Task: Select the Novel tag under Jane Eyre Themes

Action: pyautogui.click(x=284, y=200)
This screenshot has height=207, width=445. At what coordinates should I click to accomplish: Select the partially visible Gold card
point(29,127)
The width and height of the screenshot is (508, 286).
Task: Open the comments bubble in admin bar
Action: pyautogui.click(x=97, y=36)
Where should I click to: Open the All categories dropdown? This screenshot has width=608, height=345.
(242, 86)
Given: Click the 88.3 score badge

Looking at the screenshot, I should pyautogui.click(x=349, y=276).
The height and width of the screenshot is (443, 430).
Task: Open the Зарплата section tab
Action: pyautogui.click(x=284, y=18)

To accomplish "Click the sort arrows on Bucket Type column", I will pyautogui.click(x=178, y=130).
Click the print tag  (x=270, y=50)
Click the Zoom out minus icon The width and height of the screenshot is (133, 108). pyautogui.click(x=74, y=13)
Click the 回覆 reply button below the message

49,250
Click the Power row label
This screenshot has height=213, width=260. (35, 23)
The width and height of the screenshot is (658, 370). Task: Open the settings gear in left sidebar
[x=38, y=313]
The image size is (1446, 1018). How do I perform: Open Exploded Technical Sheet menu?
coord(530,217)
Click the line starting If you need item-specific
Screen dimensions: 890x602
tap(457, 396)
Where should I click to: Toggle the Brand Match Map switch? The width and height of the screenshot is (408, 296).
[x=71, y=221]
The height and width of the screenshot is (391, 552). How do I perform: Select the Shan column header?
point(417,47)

**Problem description:** Each entry above needs to be duplicated exactly.

**Reply:**
Task: Select the Novel tag under Jane Eyre Themes

Action: pyautogui.click(x=284, y=200)
This screenshot has height=207, width=445. At what coordinates should I click to accomplish: Select the partially visible Gold card
point(29,127)
The width and height of the screenshot is (508, 286).
Task: Open the comments bubble in admin bar
Action: pyautogui.click(x=97, y=36)
Where should I click to: Open the All categories dropdown? This screenshot has width=608, height=345.
(242, 86)
Given: Click the 88.3 score badge

Looking at the screenshot, I should pyautogui.click(x=349, y=276).
The height and width of the screenshot is (443, 430).
Task: Open the Зарплата section tab
Action: pyautogui.click(x=284, y=18)

To accomplish "Click the sort arrows on Bucket Type column", I will pyautogui.click(x=178, y=130).
Click the print tag  (x=270, y=50)
Click the Zoom out minus icon The width and height of the screenshot is (133, 108). pyautogui.click(x=74, y=13)
Click the 回覆 reply button below the message

49,250
Click the Power row label
This screenshot has height=213, width=260. (35, 23)
The width and height of the screenshot is (658, 370). Task: Open the settings gear in left sidebar
[x=38, y=313]
The image size is (1446, 1018). How do I perform: Open Exploded Technical Sheet menu?
coord(530,217)
Click the line starting If you need item-specific
Screen dimensions: 890x602
tap(457, 396)
Where should I click to: Toggle the Brand Match Map switch? The width and height of the screenshot is (408, 296).
[x=71, y=221]
The height and width of the screenshot is (391, 552). How do I perform: Select the Shan column header?
point(417,47)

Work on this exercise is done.